How to compare floating-point numbers in Scala

This is an excerpt from the Scala Cookbook (partially modified for the internet). This is Recipe 2.5, “Comparing Floating-Point Numbers in Scala.”

Problem

You need to compare two floating-point numbers in Scala, but as in some other programming languages, two floating-point numbers that should be equivalent may not be.

Solution

As in Java and many other languages, you solve this problem by creating a method that lets you specify the precision for your comparison. The following “approximately equals” method demonstrates the approach:

def ~=(x: Double, y: Double, precision: Double) = {
    if ( (x - y).abs < precision) true else false
}

You can use this method like this:

scala> val a = 0.3
a: Double = 0.3

scala> val b = 0.1 + 0.2
b: Double = 0.30000000000000004

scala> ~=(a, b, 0.0001)
res0: Boolean = true

scala> ~=(b, a, 0.0001)
res1: Boolean = true

Discussion

When you begin working with floating-point numbers, you quickly learn that 0.1 plus 0.1 is 0.2:

scala> 0.1 + 0.1
res0: Double = 0.2

But 0.1 plus 0.2 isn’t exactly 0.3:

scala> 0.1 + 0.2
res1: Double = 0.30000000000000004

This subtle inaccuracy makes comparing two floating-point numbers a real problem:

scala> val a = 0.3
a: Double = 0.3

scala> val b = 0.1 + 0.2
b: Double = 0.30000000000000004

scala> a == b
res0: Boolean = false

As a result, you end up writing your own functions to compare floating-point numbers with a precision (or tolerance).

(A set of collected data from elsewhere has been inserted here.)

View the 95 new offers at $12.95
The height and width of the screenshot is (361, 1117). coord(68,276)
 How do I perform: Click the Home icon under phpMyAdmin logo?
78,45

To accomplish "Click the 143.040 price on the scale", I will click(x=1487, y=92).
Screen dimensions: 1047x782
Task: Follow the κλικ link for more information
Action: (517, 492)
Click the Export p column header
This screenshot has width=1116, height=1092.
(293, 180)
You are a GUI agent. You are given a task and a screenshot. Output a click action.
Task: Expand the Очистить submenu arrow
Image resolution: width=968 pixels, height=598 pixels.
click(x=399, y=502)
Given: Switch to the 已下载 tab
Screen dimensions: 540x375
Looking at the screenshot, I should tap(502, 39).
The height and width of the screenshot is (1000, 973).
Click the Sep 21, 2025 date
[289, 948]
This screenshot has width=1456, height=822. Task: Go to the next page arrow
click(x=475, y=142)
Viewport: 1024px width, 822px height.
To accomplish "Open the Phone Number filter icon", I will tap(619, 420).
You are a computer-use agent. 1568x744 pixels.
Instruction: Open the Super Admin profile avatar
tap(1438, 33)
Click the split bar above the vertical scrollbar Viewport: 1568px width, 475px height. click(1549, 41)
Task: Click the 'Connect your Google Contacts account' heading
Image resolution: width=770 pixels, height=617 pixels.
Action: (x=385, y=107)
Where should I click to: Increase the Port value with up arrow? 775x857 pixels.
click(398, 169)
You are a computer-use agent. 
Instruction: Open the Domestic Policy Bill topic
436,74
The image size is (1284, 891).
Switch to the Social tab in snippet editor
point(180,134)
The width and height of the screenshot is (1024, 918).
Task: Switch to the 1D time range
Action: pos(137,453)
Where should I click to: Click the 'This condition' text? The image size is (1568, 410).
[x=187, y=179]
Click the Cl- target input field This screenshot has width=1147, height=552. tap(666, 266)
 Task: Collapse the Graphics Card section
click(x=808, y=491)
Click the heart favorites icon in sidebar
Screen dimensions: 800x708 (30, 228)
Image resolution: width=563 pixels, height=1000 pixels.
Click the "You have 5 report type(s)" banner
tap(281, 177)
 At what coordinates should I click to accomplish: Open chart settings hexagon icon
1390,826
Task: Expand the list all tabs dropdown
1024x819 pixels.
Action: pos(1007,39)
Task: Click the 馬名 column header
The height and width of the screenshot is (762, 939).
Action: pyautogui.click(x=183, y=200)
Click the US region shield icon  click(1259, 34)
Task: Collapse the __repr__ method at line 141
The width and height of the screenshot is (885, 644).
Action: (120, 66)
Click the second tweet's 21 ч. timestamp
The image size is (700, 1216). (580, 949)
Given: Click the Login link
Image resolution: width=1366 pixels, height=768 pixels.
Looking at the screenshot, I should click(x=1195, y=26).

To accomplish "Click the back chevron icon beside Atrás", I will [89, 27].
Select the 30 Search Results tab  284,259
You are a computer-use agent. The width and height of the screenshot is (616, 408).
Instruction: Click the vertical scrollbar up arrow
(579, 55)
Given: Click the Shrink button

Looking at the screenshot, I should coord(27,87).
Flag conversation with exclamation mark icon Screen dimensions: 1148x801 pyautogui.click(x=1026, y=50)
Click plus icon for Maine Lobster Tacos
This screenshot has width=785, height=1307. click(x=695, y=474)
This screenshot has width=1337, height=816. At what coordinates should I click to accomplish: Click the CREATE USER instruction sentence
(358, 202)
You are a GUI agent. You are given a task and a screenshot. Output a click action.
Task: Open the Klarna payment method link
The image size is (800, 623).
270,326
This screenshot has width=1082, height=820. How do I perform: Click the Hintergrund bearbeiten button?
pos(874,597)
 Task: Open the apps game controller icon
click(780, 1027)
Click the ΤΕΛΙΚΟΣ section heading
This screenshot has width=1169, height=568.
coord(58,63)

As you saw in Recipe 1.11, you can define an implicit conversion to add a method like this to the Double class. This makes the following code very readable:

if (a ~= b) ...

Or, you can add the same method to a utilities object, if you prefer:

object MathUtils {
    def ~=(x: Double, y: Double, precision: Double) = {
        if ( (x - y).abs < precision) true else false
    }
}

which you can then invoke like a static method in Java:

println( MathUtils.~=(a, b, 0.000001) )

With an implicit conversion, the name ~= is very readable, but in a utilities object like this it doesn’t look quite right, so it might be better named approximatelyEqual, equalWithinTolerance, or some other name.